======== Estratto ========
Civiltà perduta – Recensione

Pubblicato il 2 Luglio 2017 alle 23:12

Agli inizi del ‘900, l’esploratore britannico Percy Fawcett viene inviato in Amazzonia per dirimere una disputa sui confini tra Brasile e Bolivia ed evitare una guerra. Fawcett si convince dell’esistenza di un’antica civiltà che vive nel mitico El Dorado ed organizza una nuova spedizione fiancheggiato dal caporale Henry Costin e dal biologo James Murray. L’ossessione per “la città perduta di Z” spinge Fawcett a trascurare la sua famiglia.

Pecca di molti difetti tipici del biopic e della docu-fiction la nuova prova in salsa neoclassica di James Gray, tratta dal libro Z la città perduta di David Grann. Anziché concentrarsi su un momento fondamentale della vita del protagonista, il film cerca di racchiudere circa un ventennio della sua biografia in poco più di due ore. Ne risulta un’opera frammentaria, sintetica, con una struttura drammaturgica ai limiti del suicidio. L’aderenza ai fatti reali spinge l’adattamento verso un tono misurato e dimesso. La promessa di un film avventuroso è del tutto disattesa.
======== I dati ========
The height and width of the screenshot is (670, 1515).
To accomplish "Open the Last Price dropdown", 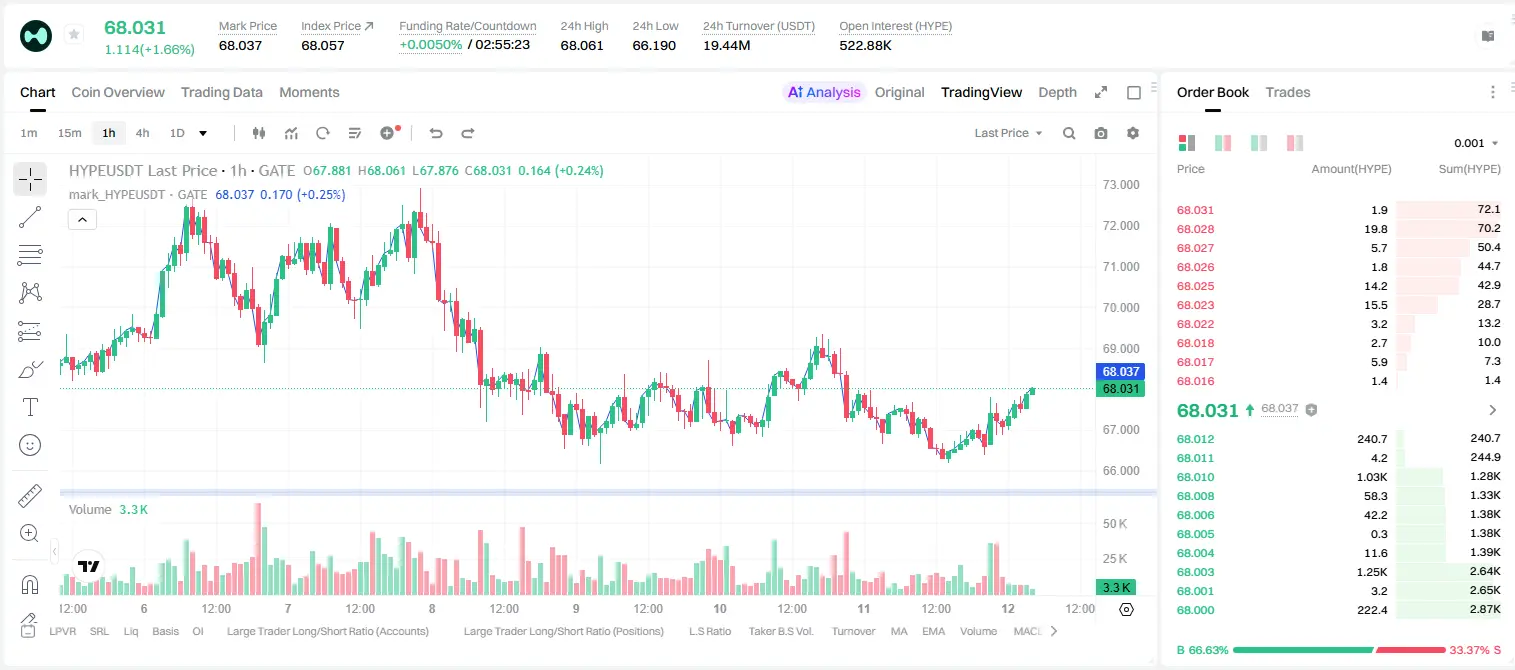I will click(1008, 133).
========
▶ _Compito assegnato_
Continua la recensione di Civiltà perduta riprendendo subito dopo la sua ultima frase.

▶ _Risultato_
Brad Pitt avrebbe dovuto interpretare Percy Fawcett ma ha poi rifiutato il ruolo limitandosi a produrre il film. Il testimone è passato a Benedict Cumberbatch che ha abbandonato a produzione iniziata per delle concomitanze d’impegni. Si è quindi alzato dalla panchina Charlie Hunnam (Pacific Rim, King Arthur), mascellone biondo con gli occhi azzurri, fisicamente appropriato per la parte ma incapace di trasmettere l’ossessione del protagonista.

L’unico modo che Robert Pattinson trova per non essere ricordato come il protagonista di Twilight è quello di nascondersi dietro una folta barba e un paio d’occhiali. Dopo American Sniper, Sienna Miller continua ad interpretare la mogliettina che sta a casa a badare ai figli in attesa che il marito torni dalle sue lunghe peregrinazioni. Tom Holland, il nuovo Spider-Man cinematografico, è il migliore del cast anche se il personaggio è risolto in due scene.

La tensione dei viaggi in Amazzonia viene spezzata dai ritorni alla civiltà, tanto che i momenti “avventurosi” si limitano a tre capatine nella giungla. Certamente questi sono i fatti reali ma adattare significa realizzare uno spettacolo che tenga desto il pubblico e non una serie di parabole inframezzate da dialoghi e continui cali di ritmo.

Tuttavia, quest’altalenanza tra il mondo selvaggio della giungla, l’inciviltà della Prima Guerra Mondiale ed il mondo morigerato, distaccato, finanche bigotto dell’Inghilterra d’inizio novecento costituisce la dicotomia vincente dell’opera.